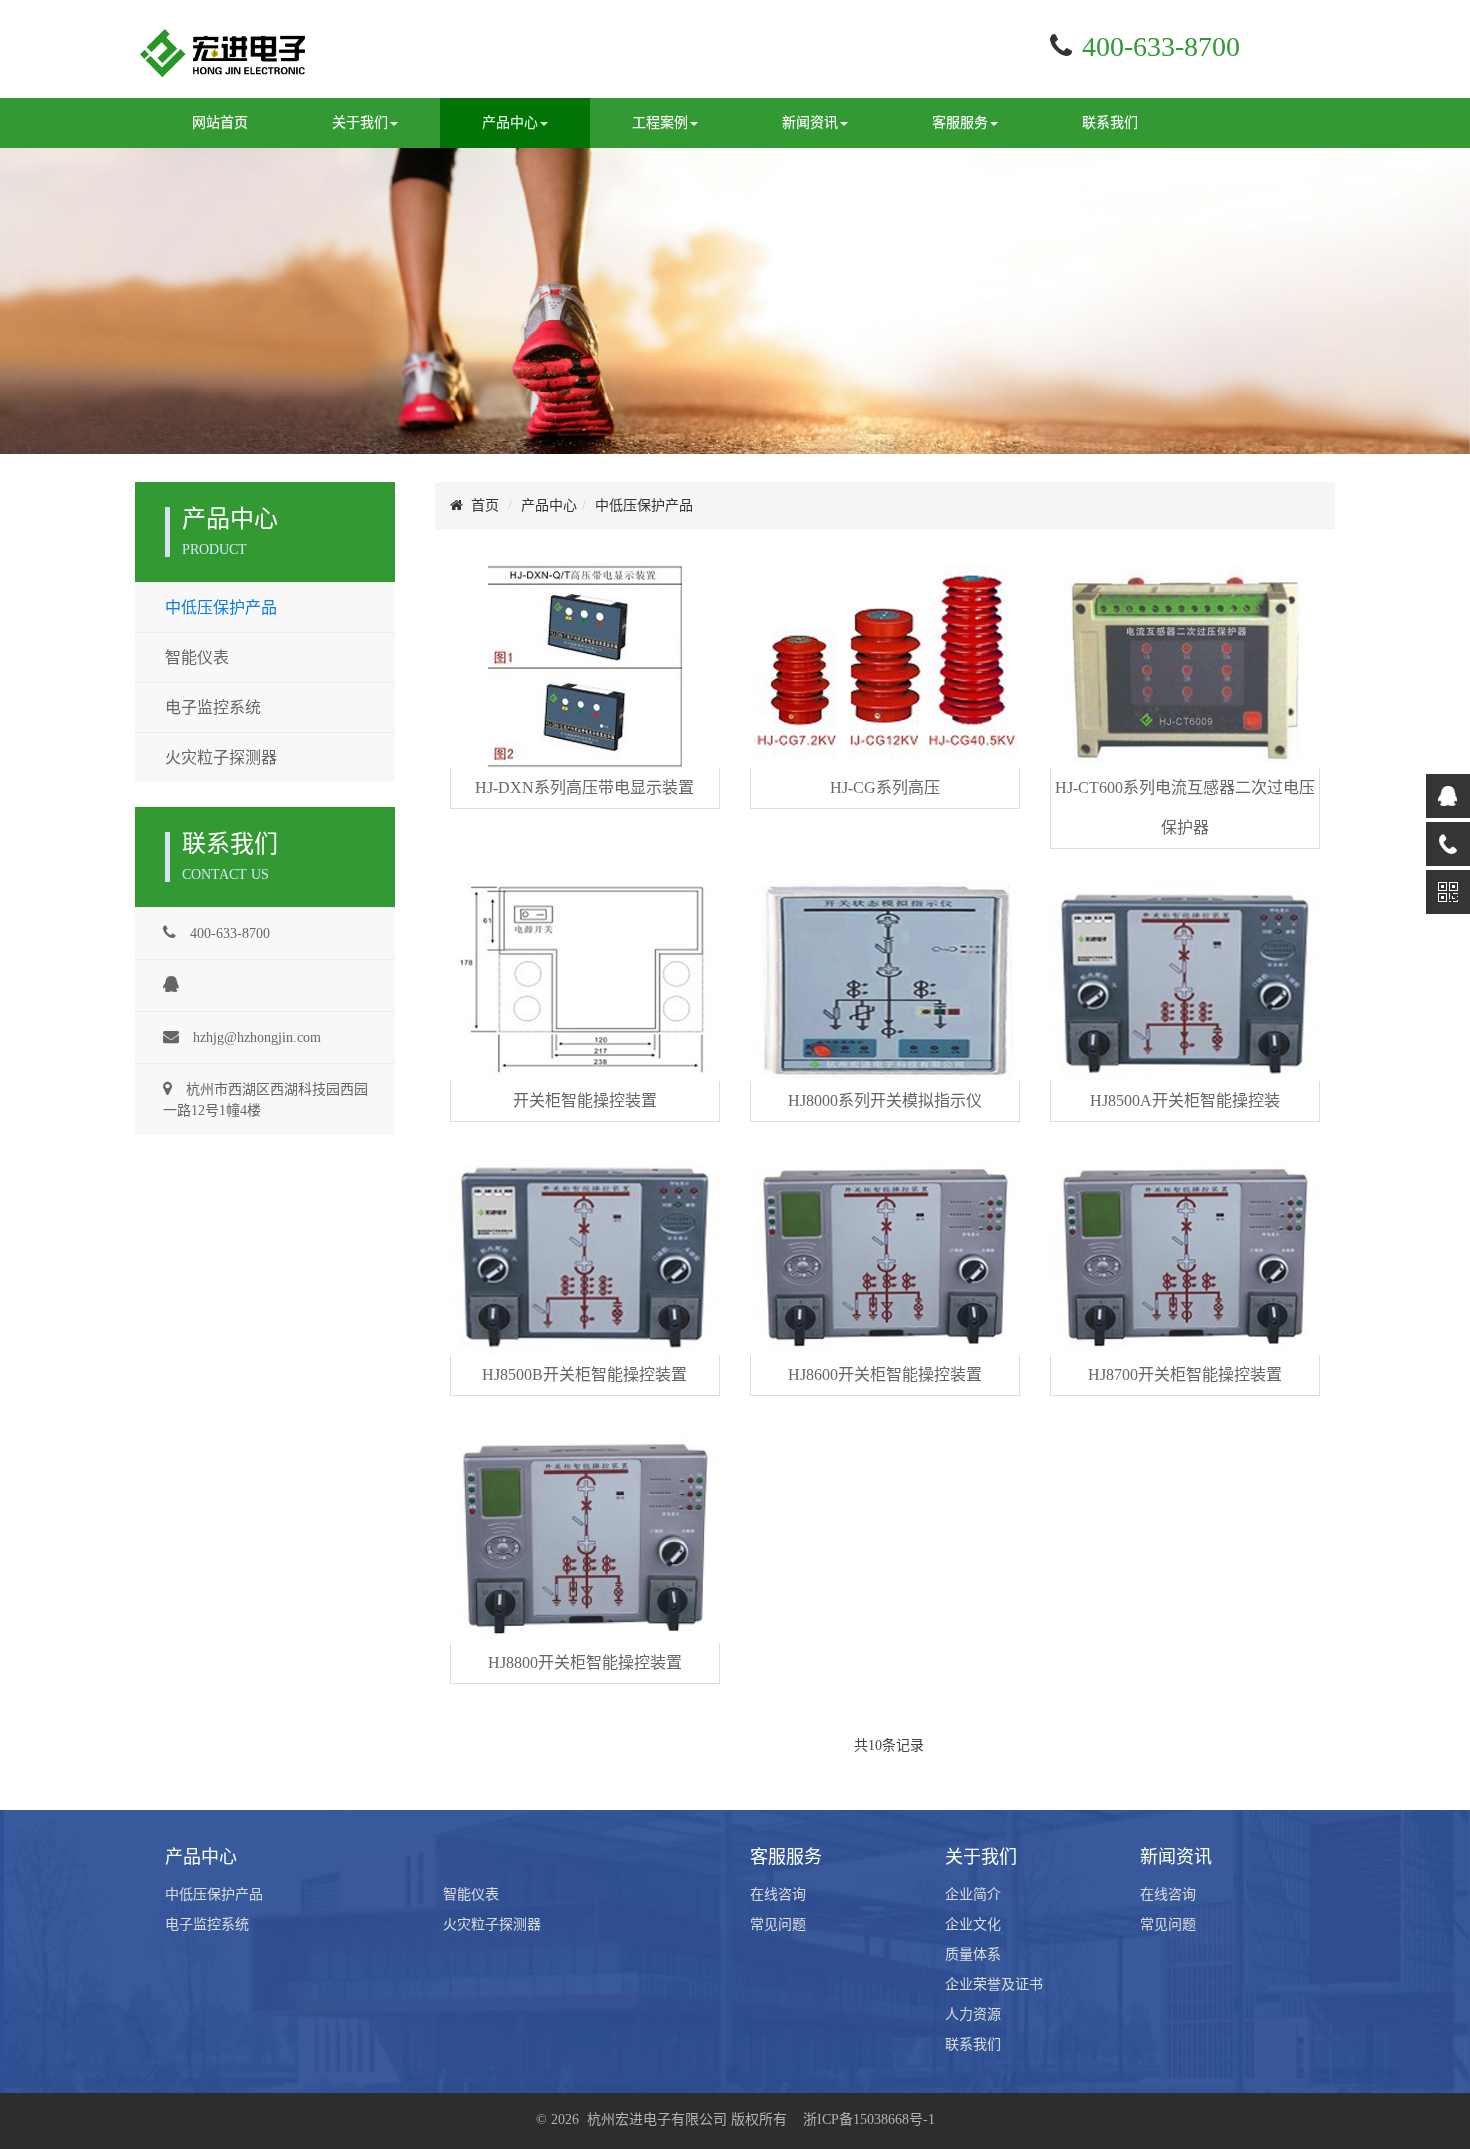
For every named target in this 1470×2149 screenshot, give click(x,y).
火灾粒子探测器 (221, 757)
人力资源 (973, 2014)
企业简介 (973, 1894)
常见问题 (778, 1924)
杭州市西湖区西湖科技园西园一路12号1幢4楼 (265, 1100)
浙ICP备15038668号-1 (869, 2119)
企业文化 (973, 1924)
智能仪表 (197, 657)
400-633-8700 (228, 933)
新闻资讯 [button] (810, 122)
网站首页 (220, 122)
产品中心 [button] (510, 122)
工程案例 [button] (660, 122)
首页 (481, 505)
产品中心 (549, 505)
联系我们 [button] (1110, 122)
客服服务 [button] (960, 122)
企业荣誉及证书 (994, 1984)
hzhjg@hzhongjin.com (255, 1037)
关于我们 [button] (360, 122)
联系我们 (973, 2044)
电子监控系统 (213, 707)
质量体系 (973, 1954)
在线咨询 (778, 1894)
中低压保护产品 (221, 607)
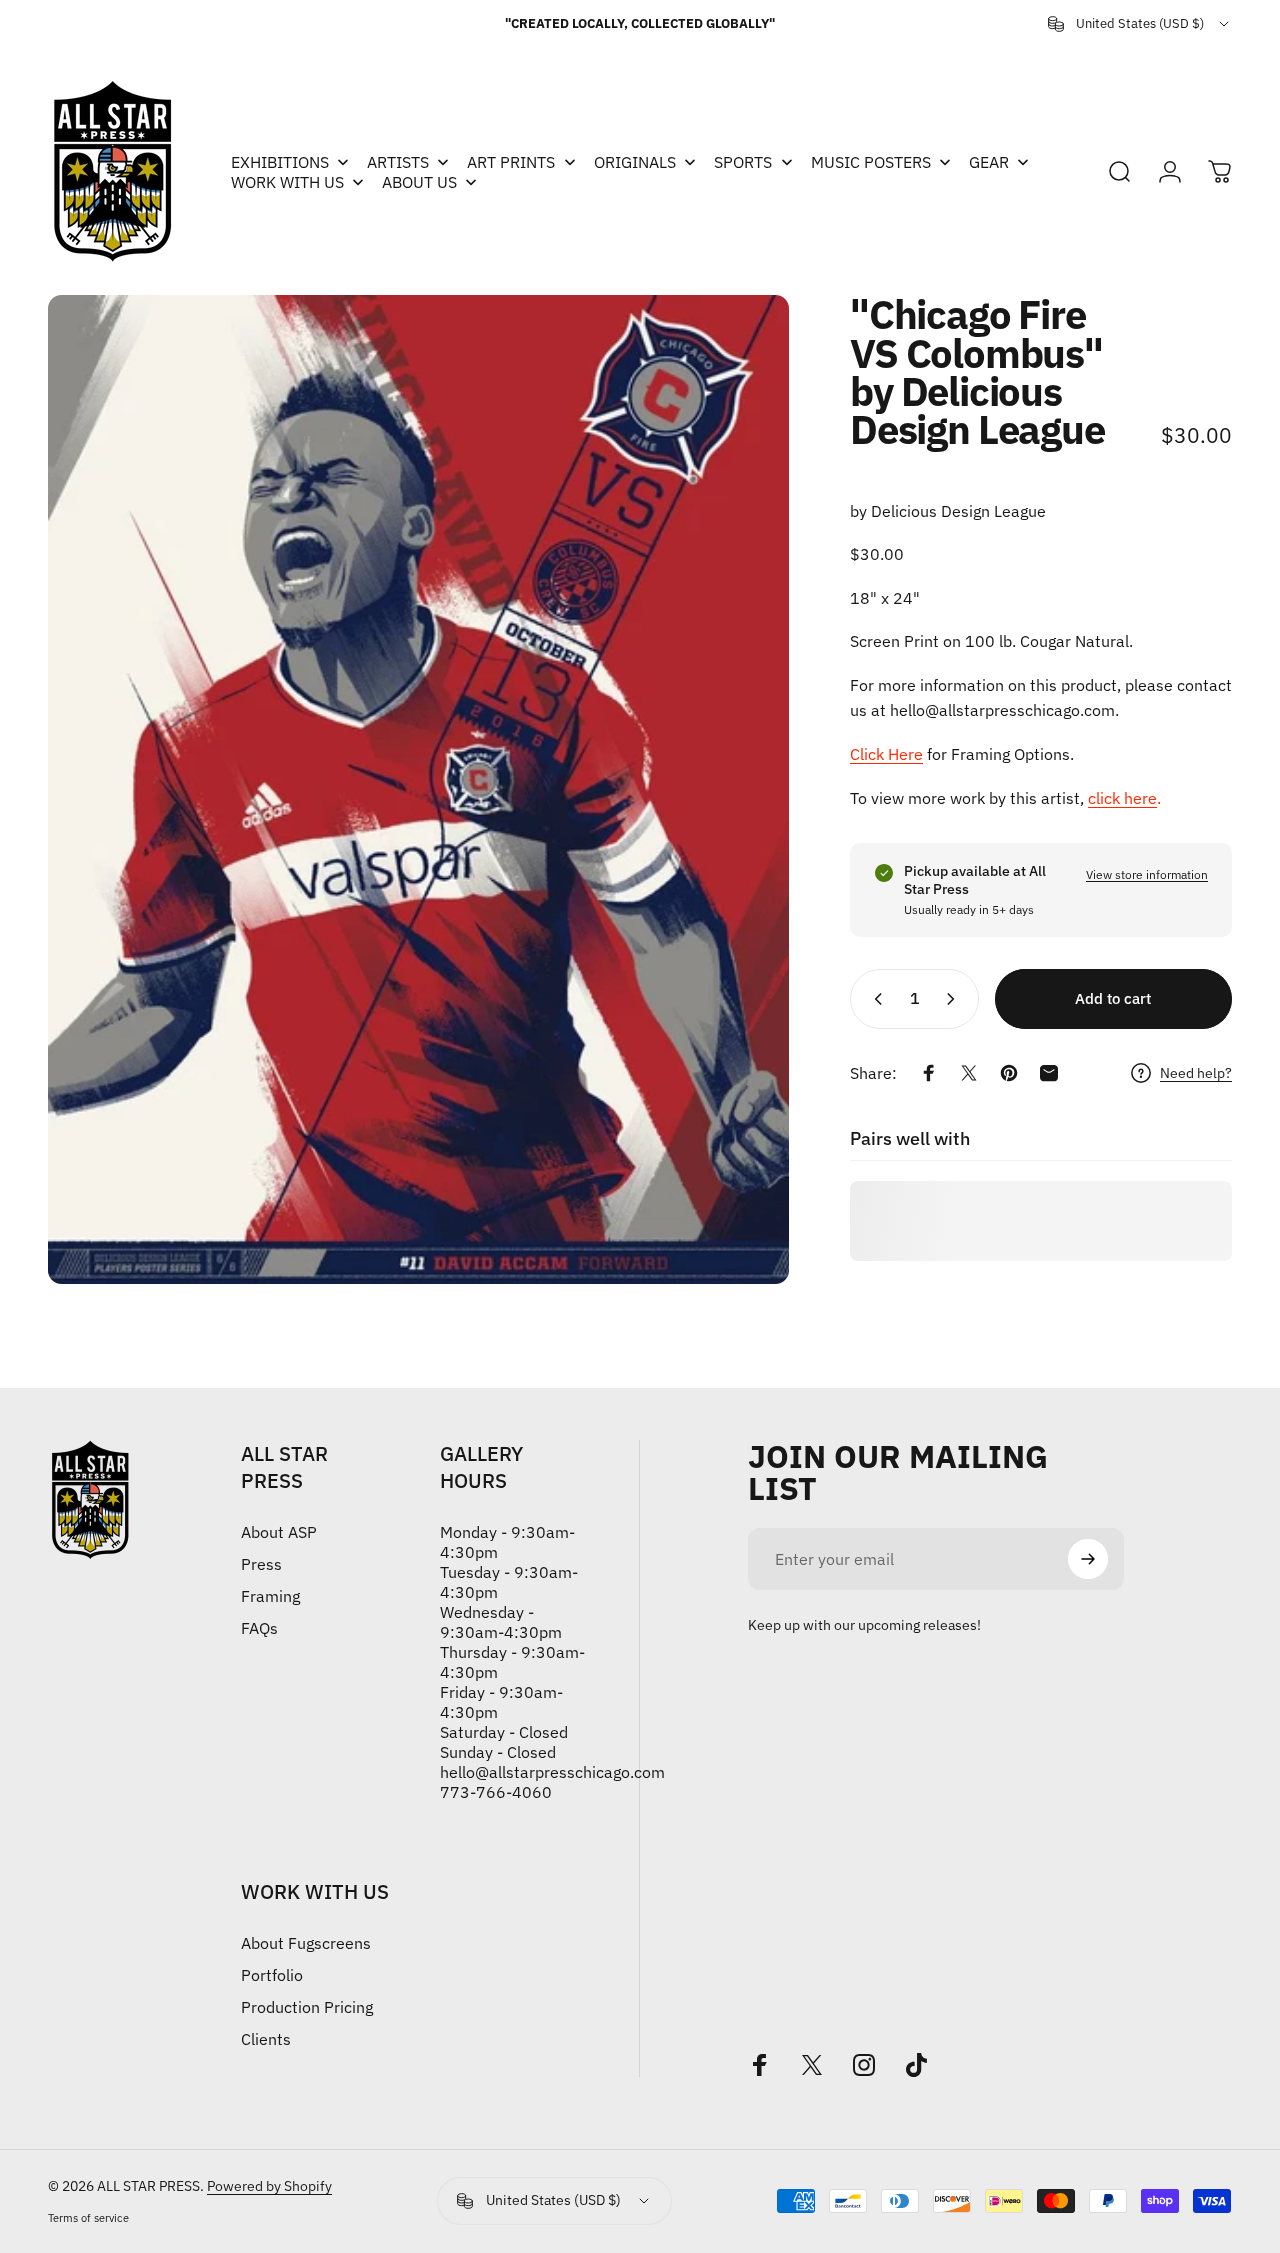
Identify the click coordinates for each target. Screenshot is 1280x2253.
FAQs (259, 1628)
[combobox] (1140, 24)
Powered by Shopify (269, 2186)
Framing (270, 1596)
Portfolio (272, 1975)
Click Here (886, 754)
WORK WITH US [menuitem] (287, 182)
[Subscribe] (1088, 1559)
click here (1122, 798)
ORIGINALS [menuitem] (635, 162)
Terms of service (88, 2218)
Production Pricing (307, 2007)
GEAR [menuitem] (989, 162)
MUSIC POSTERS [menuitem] (871, 162)
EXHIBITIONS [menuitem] (280, 162)
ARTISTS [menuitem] (398, 162)
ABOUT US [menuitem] (419, 182)
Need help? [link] (1196, 1073)
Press (261, 1564)
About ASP (279, 1532)
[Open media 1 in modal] (418, 789)
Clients (266, 2039)
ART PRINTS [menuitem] (511, 162)
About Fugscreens (306, 1943)
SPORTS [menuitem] (743, 162)
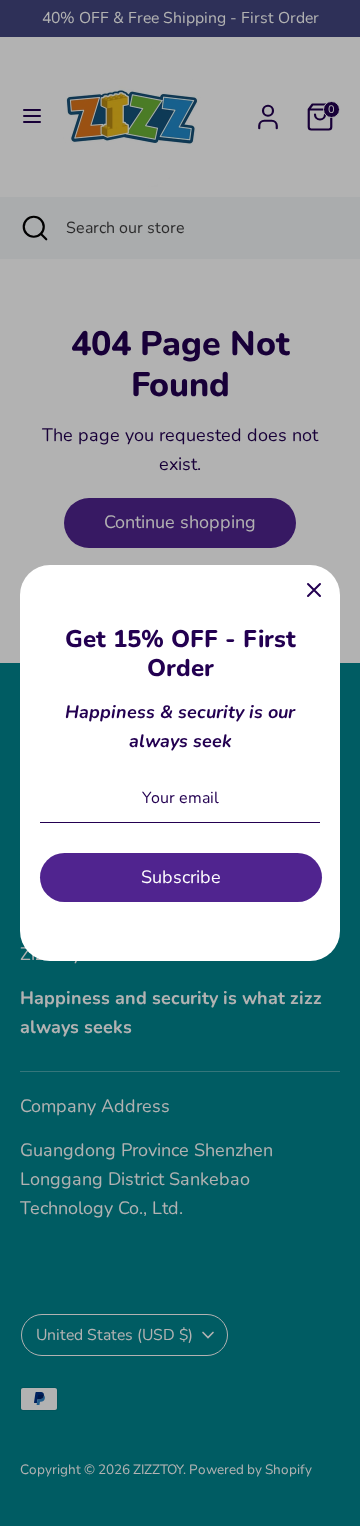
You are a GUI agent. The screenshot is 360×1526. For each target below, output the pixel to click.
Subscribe (181, 877)
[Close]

⁂

What is required: Which of the lines above mention the word "each"? Pull those lines out.

Answer section:
Identify the click coordinates for each target. Screenshot is 1280x2253.
You are a GUI agent. The screenshot is 360×1526. For each target below, output the pixel to click.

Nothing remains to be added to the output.